You’d think I would have known better. After all, I’ve been writing about growth since before they called it Smart Growth, and I’m still writing about it now that it’s “resiliency,” or “sustainable growth” or whatever the next term is. I can’t count how many times I’ve explained that when you decide where you want urban growth to go, you must also decide where you don’t want it to go.

That’s why last week’s regional planning exercise was an eye-opener. I learned – or rather, learned again – some key lessons:

  • Real life doesn’t always work the way you think it should.
  • The general public doesn’t think nearly as much about these issues as we like to assume they do.

The exercise was RealityCheck2050, part of a multi-year, regional planning project called CONNECT Our Future that’s looking at the 14-county, two-state Charlotte region. RealityCheck, organized by the Charlotte chapter of the Urban Land Institute, hosted 400 people – among them some 30 elected officials.

We started by listening to speakers, including Ed McMahon of the Urban Land Institute, whose inspiring talk included this line – one I’ve heard so often I groaned: “Trying to cure congestion by building more lanes is like trying to cure obesity by lengthening your belt.”

Yet many in the audience laughed. People Tweeted it to their followers. Lesson No. 1: Sometimes city planner types forget other people are not immersed in this subject.

Then we began a game-like exercise at tables fitted out with Legos and a giant regional map. We were told that by 2050 the region of 2.4 million is expected to grow by 1.8 million people and add 863,000 jobs. Each table had to stack hundreds of red and yellow Legos where we thought jobs and housing should go. We could mark out new transit lines with orange yarn, new highways with purple, and green spaces with green yarn.
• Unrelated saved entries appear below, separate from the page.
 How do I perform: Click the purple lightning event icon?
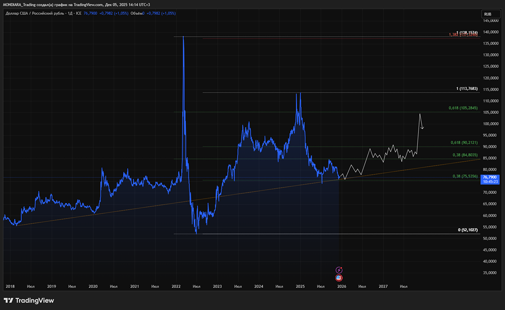[x=339, y=271]
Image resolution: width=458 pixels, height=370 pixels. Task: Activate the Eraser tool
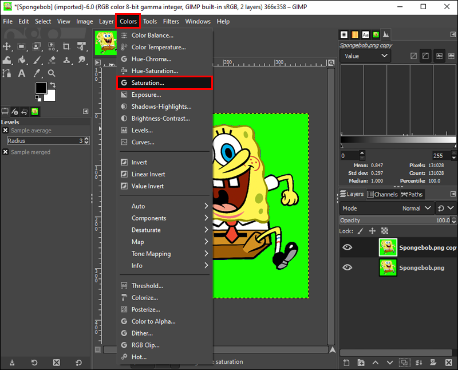click(52, 60)
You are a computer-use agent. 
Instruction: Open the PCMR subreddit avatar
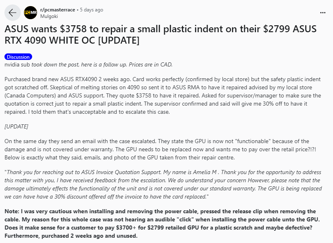pos(30,13)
Others at my table were a construction company official, a human services worker, a local school system employee, an elected official who owns land near a proposed but controversial highway, and a planner working in municipal government, but not in planning.

As instructed, we agreed on our shared vision for growth: Concentrate new development where infrastructure already exists. Cluster development near transit lines. Protect water quality. Protect farms and open spaces.
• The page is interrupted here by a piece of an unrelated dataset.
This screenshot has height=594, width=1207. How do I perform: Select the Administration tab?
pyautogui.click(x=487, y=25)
Then we began rapidly and somewhat haphazardly placing Legos and yarn. I stacked jobs and housing in downtown Charlotte. Across the table, the elected official began putting housing and jobs in the now-rural area near his property. The human services worker and school employee, standing near him, started following his lead. Next thing you know a rural farming area was coated with low-density housing and scattered jobs.

I don’t think they were deliberately ignoring our goal to protect farmland. I think they were unsure of what to do – the instruction booklet was hard to follow – and were copying the guy next to them, something most of us do in similar situations.

Around this time the planner at our table had to leave. The table moderators, two more planners, kept quiet and let us work. I began moving the Legos plopped in rural areas over to existing towns and along existing transportation corridors.

It took a while to place hundreds of Legos around the region. Only then did we look at our work and say, “Now, what about green space?”

We tried to draw in parks and farm areas with green yarn but kept accidentally knocking down the Lego towers. (It didn’t help that there was a wrinkle on our map, creating a sort of earthquake fault line for stacked Legos.)

We also didn’t add any new transit lines until near the end. That, too, involved clumsily knocking down Legos.

It occurred to me that our experience was a lot like real life.

Unless you first decide where not to grow, trying to retrofit a built-out area with parks and natural areas is difficult, clumsy and expensive. That’s true, too, with a transit line.

I knew those things. But building – at least, playing with Legos – is more fun than tediously laying out yarn. In our table’s zeal to play developer, we neglected basic planning. And my table mates had not stopped to think that putting houses and jobs in the countryside did not support what they said they valued: protecting rural areas and water, and clustering development near infrastructure.

By not understanding the effect of the development, they inadvertently undercut their larger goals.

Which is exactly how so many metro regions, including this one, end up being built out. People don’t stop to plan because, well, it’s less fun than building. And most of us, including developers, tend to copy what others do, because that’s what we’re used to seeing.

It’s easy for those of us who do pay attention to planning and growth to forget that most people in most places don’t.

Which means it’s easy for us to forget that although we’ve heard the same messages over and over and over until we’re sick of it, other people are only then starting to hear them: If you want to preserve open spaces you have to decide, from the start, where you won’t grow. If you want to cluster development where services already exist, you can’t allow development where services don’t exist (also known as “Growth Follows the Pipe”). And yes, curing congestion by building more lanes is like trying to cure obesity by getting a longer belt. That last slogan, at least, is likely to get a good chuckle from the audience.


Mary Newsom is associate director of urban and regional affairs at the UNC Charlotte Urban Institute, and directs PlanCharlotte.org. Views expressed here do not necessarily represent the views of the UNC Charlotte Urban Institute or the University of North Carolina at Charlotte.